Image of the Month—Diagnosis

Arch Surg. 2008;143(12):1234. doi:10.1001/archsurg.143.12.1234
Answer: Celiac Disease

Celiac disease is a common immunological disorder resulting from inflammatory injury to the mucosa of the small intestine secondary to an inappropriate T-cell–mediated response to the presence of gluten hordeins and secalins in the diet of genetically susceptible individuals, almost all of whom share the major histocompatibility complex class II HLA-DQ2 or HLA-DQ8 haplotype. Presentation in adults is usually nonacute, with symptoms lasting many months to years, and may include nonspecific abdominal pains, diarrhea, vomiting, malnutrition, steatorrhea, and extraintestinal manifestations such as peripheral neuropathy, ataxia, and seizures. Intussusception can present acutely; however, it is usually subacute or chronic owing to the muscular hypotonia of the small intestine.
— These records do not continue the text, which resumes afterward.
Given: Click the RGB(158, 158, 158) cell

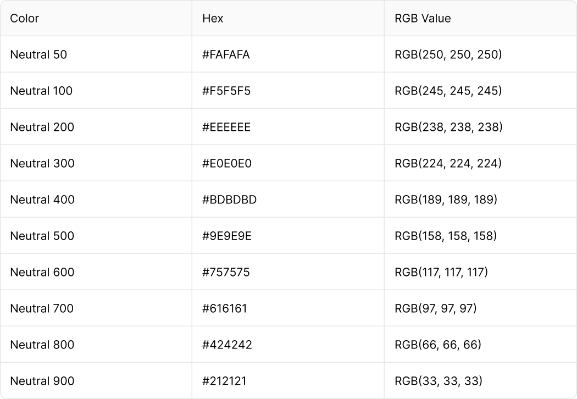Looking at the screenshot, I should pyautogui.click(x=446, y=236).
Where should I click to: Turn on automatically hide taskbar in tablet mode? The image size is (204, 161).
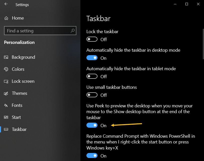tap(92, 76)
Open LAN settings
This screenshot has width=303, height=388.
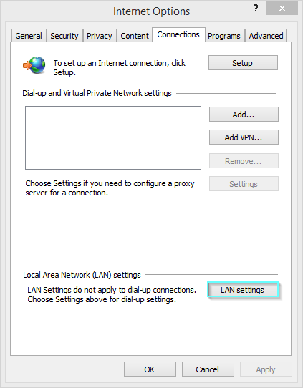243,289
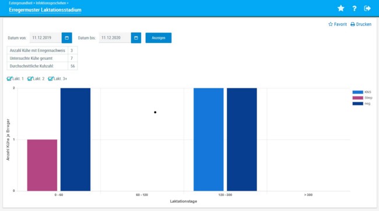Viewport: 379px width, 211px height.
Task: Click the Datum bis date field
Action: pyautogui.click(x=115, y=38)
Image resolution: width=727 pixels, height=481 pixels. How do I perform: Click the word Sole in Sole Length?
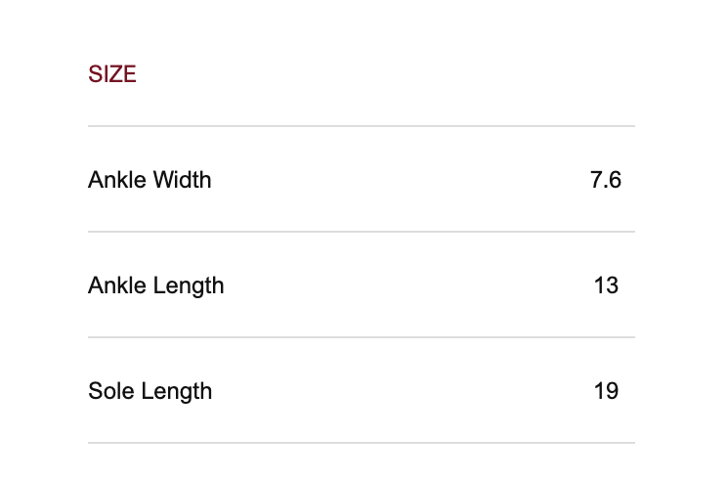point(108,391)
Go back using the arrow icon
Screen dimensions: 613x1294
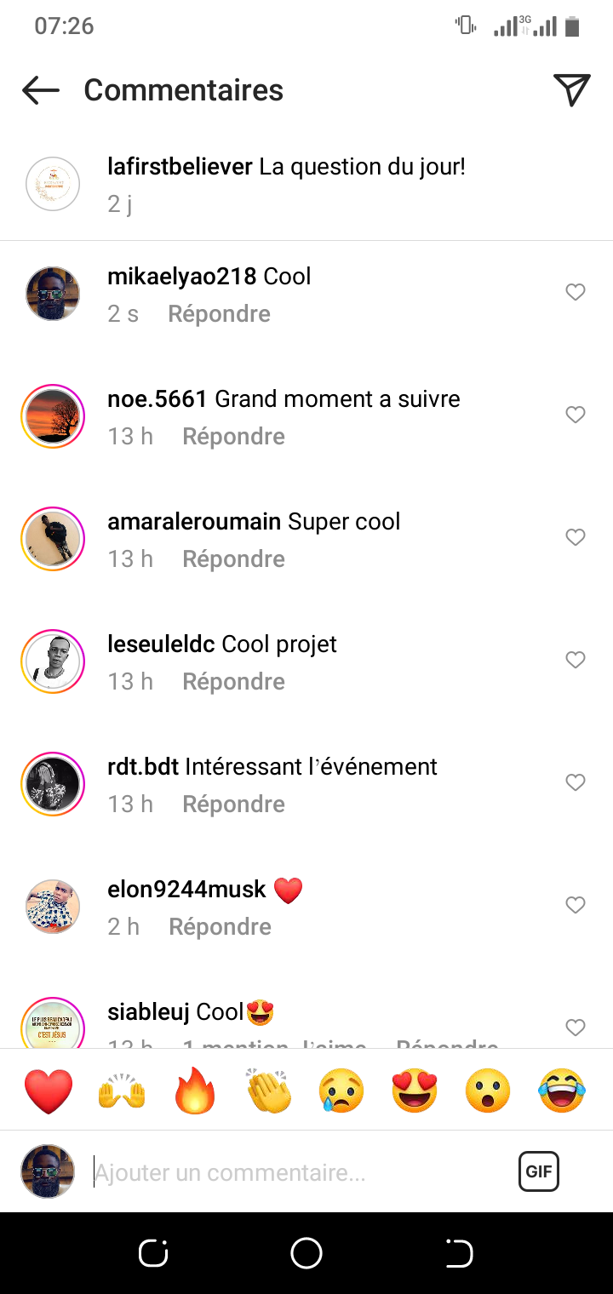pyautogui.click(x=41, y=90)
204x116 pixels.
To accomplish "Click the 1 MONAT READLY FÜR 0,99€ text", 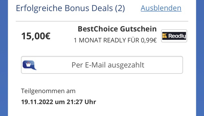I will (115, 40).
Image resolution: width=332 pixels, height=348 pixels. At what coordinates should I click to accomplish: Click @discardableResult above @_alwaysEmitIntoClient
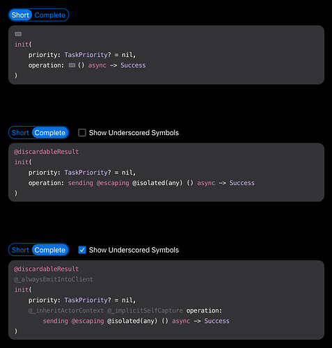(x=46, y=269)
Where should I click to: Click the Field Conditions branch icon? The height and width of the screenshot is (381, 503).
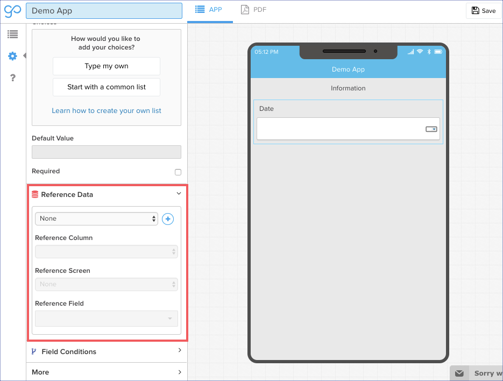tap(34, 352)
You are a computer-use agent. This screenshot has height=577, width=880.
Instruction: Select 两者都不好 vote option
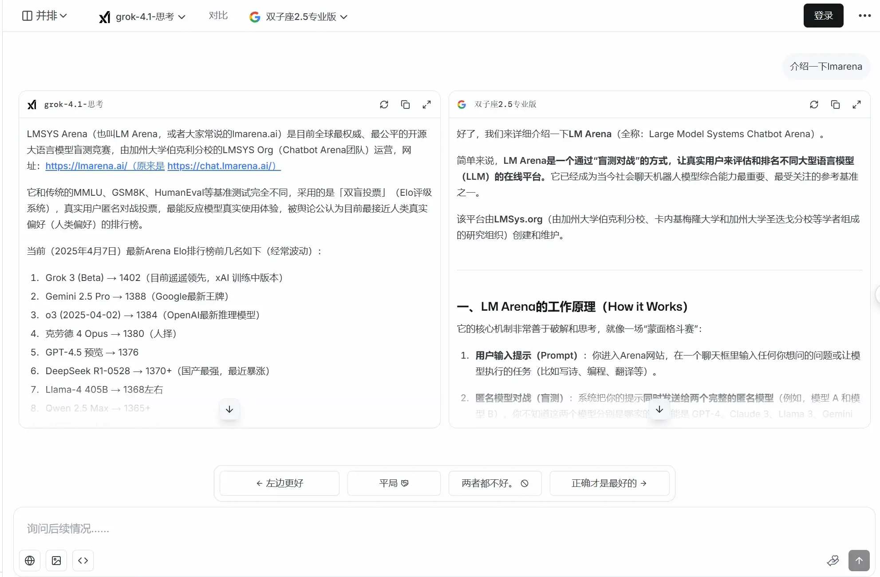[495, 483]
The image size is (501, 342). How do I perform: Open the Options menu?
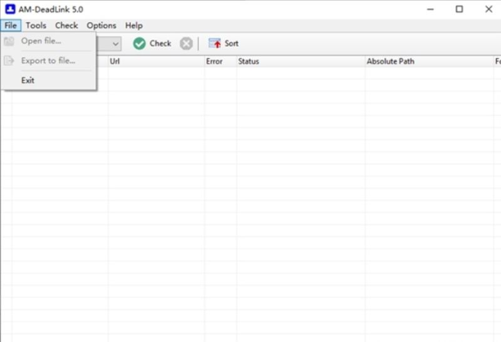click(x=101, y=26)
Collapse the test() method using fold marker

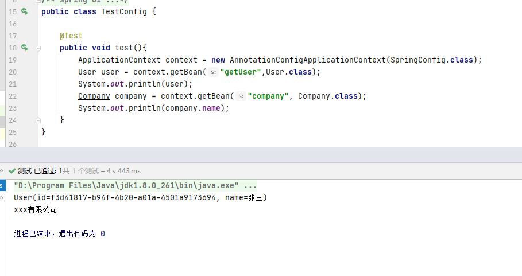[38, 48]
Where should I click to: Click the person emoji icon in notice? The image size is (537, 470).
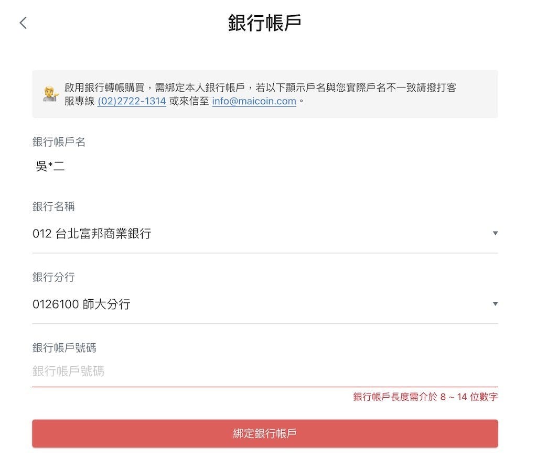click(x=50, y=94)
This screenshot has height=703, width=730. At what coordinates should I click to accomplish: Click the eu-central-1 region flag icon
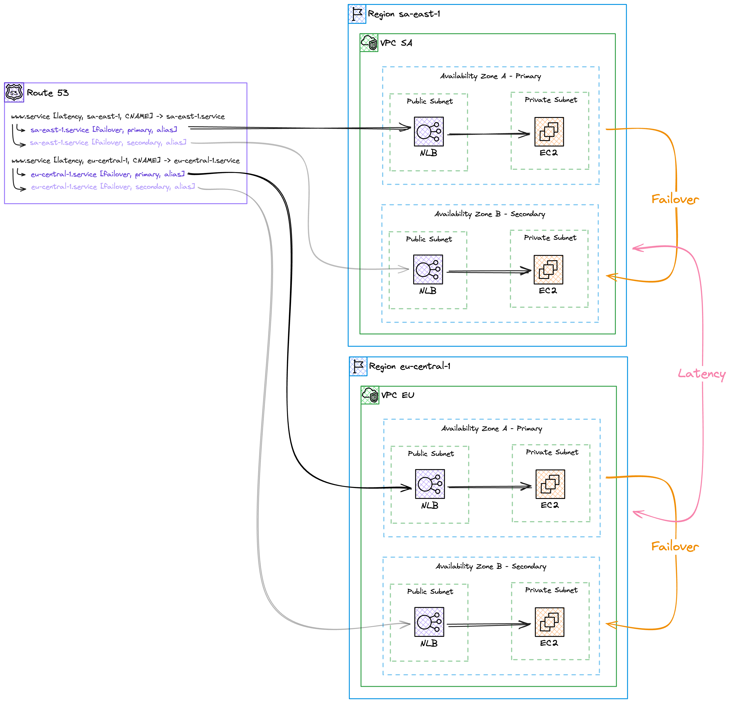pos(358,366)
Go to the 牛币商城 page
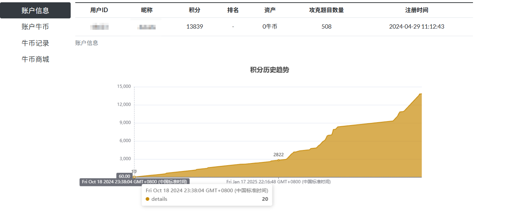 [35, 59]
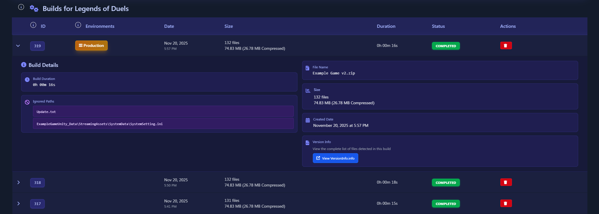Expand the build 318 row
Image resolution: width=599 pixels, height=214 pixels.
[19, 182]
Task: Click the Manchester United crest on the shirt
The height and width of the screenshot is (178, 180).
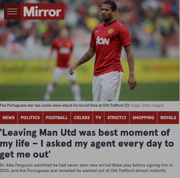Action: coord(111,31)
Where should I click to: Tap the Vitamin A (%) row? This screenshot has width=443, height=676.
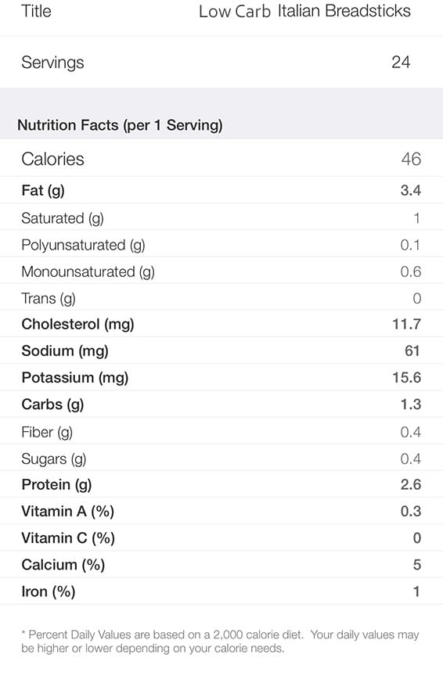(x=222, y=511)
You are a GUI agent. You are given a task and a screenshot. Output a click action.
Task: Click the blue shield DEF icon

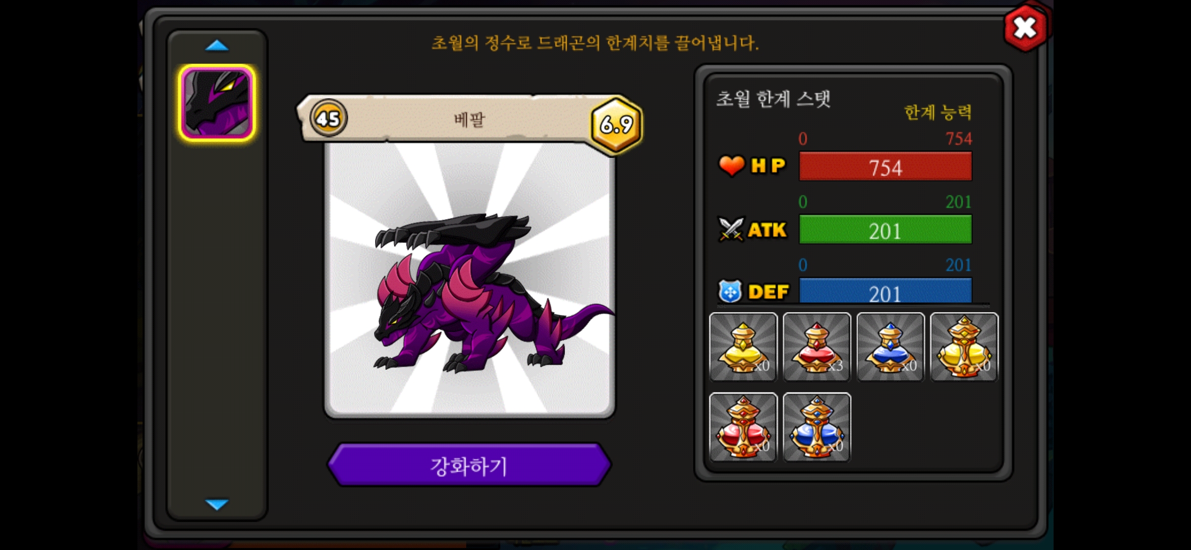coord(730,292)

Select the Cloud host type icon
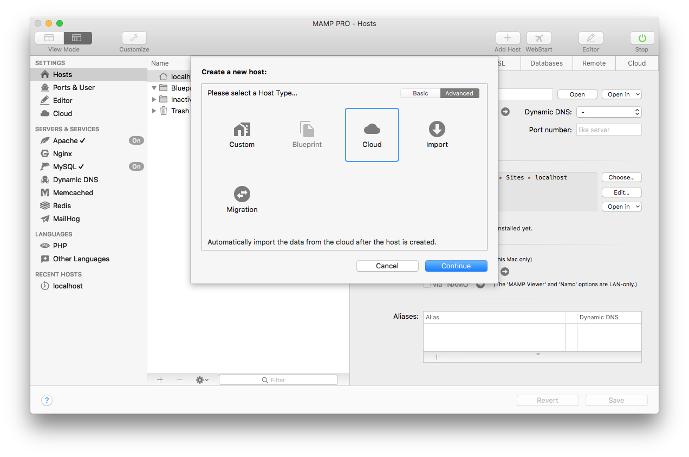(x=372, y=134)
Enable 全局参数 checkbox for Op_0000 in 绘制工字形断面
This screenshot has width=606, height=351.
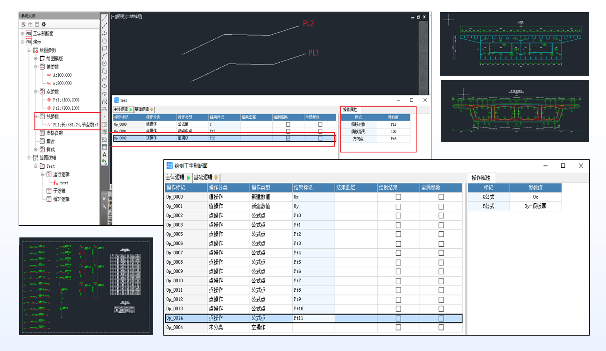coord(441,197)
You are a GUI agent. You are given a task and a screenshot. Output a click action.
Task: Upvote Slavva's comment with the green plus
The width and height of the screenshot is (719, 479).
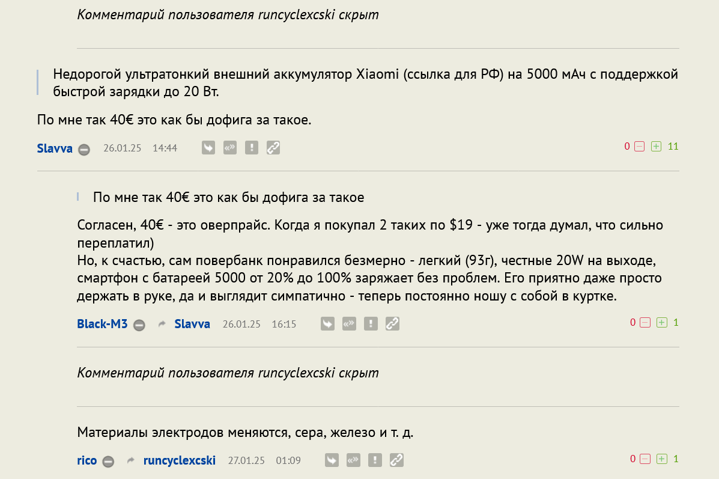click(657, 147)
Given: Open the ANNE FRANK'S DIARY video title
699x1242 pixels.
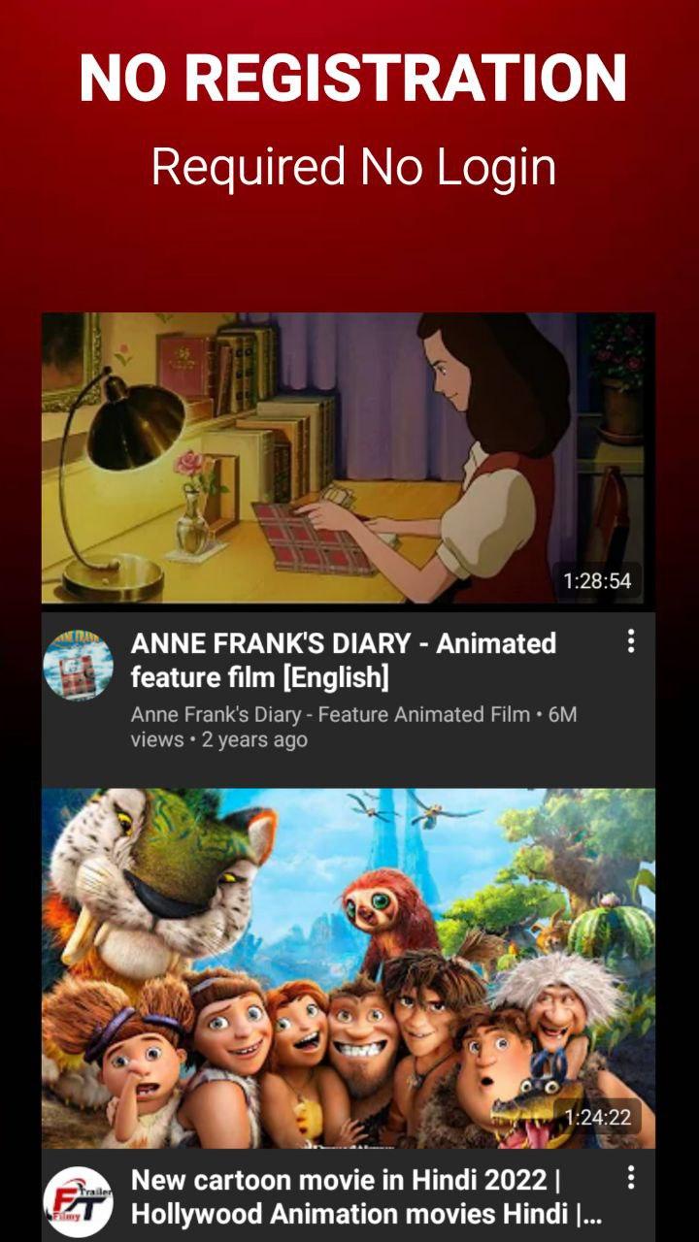Looking at the screenshot, I should [344, 660].
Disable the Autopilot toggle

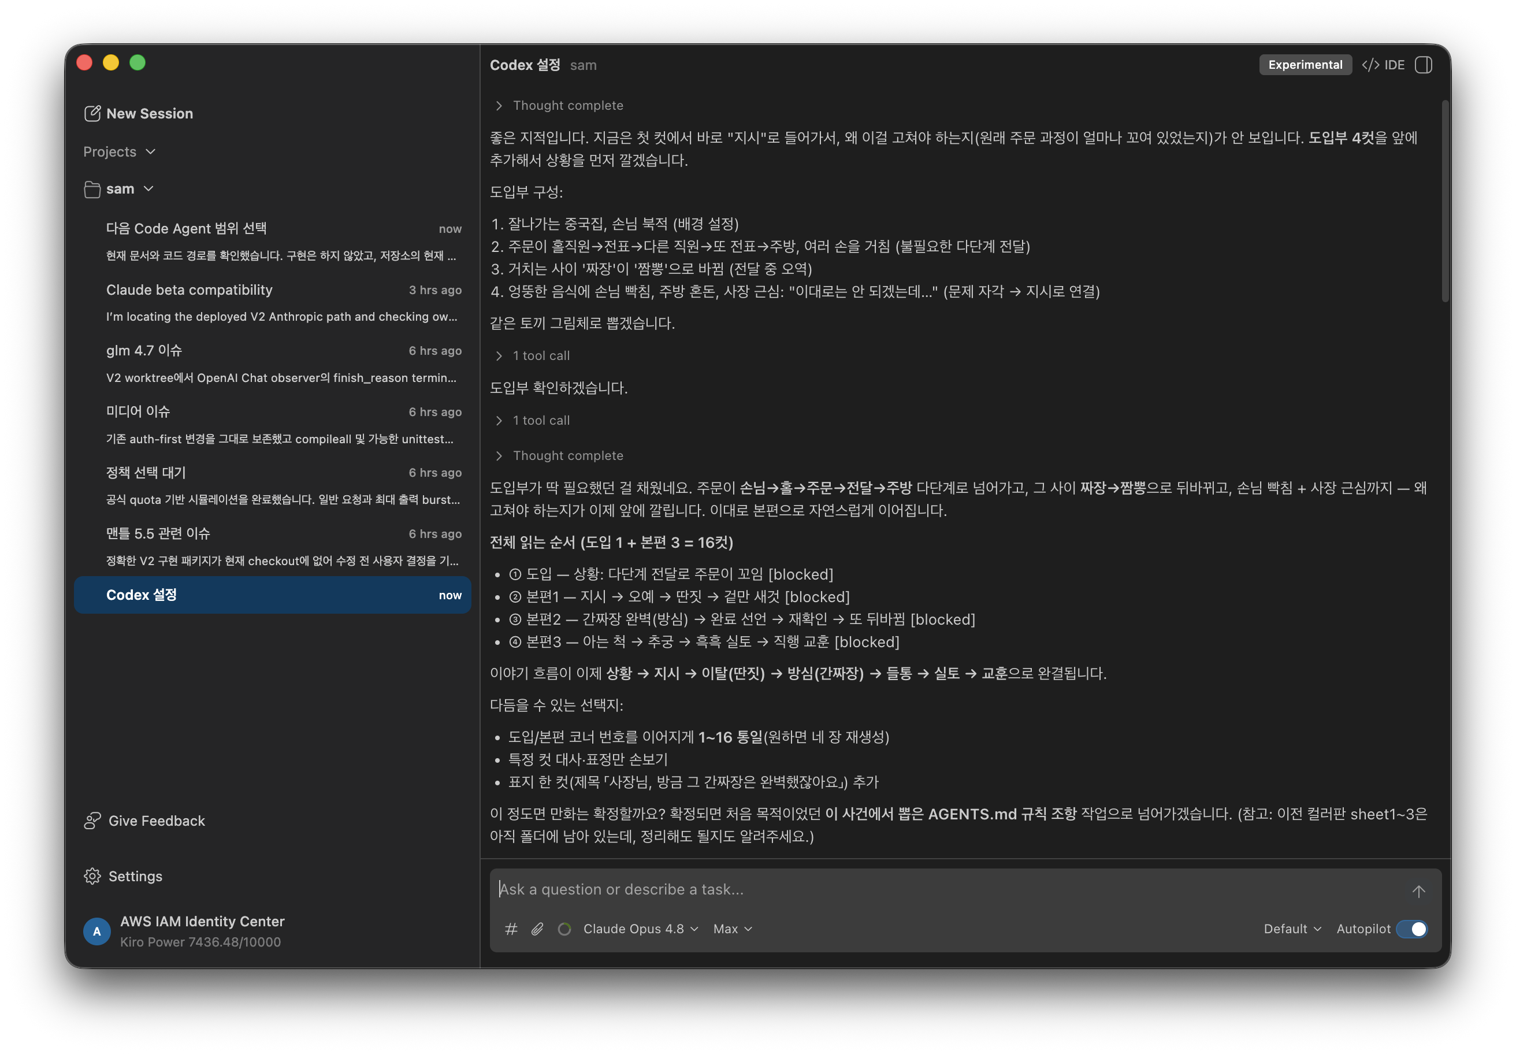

Transient asymptomatic small-bowel intussusception in celiac disease is well reported1and can be seen in up to 20% of patients.2Adults with non-lead-point intussusception should undergo a biopsy of the duodenum to rule out celiac disease, with duodenal biopsy specimens obtained from the distal duodenum to avoid architectural distortion produced by the Brunner glands or peptic duodenitis.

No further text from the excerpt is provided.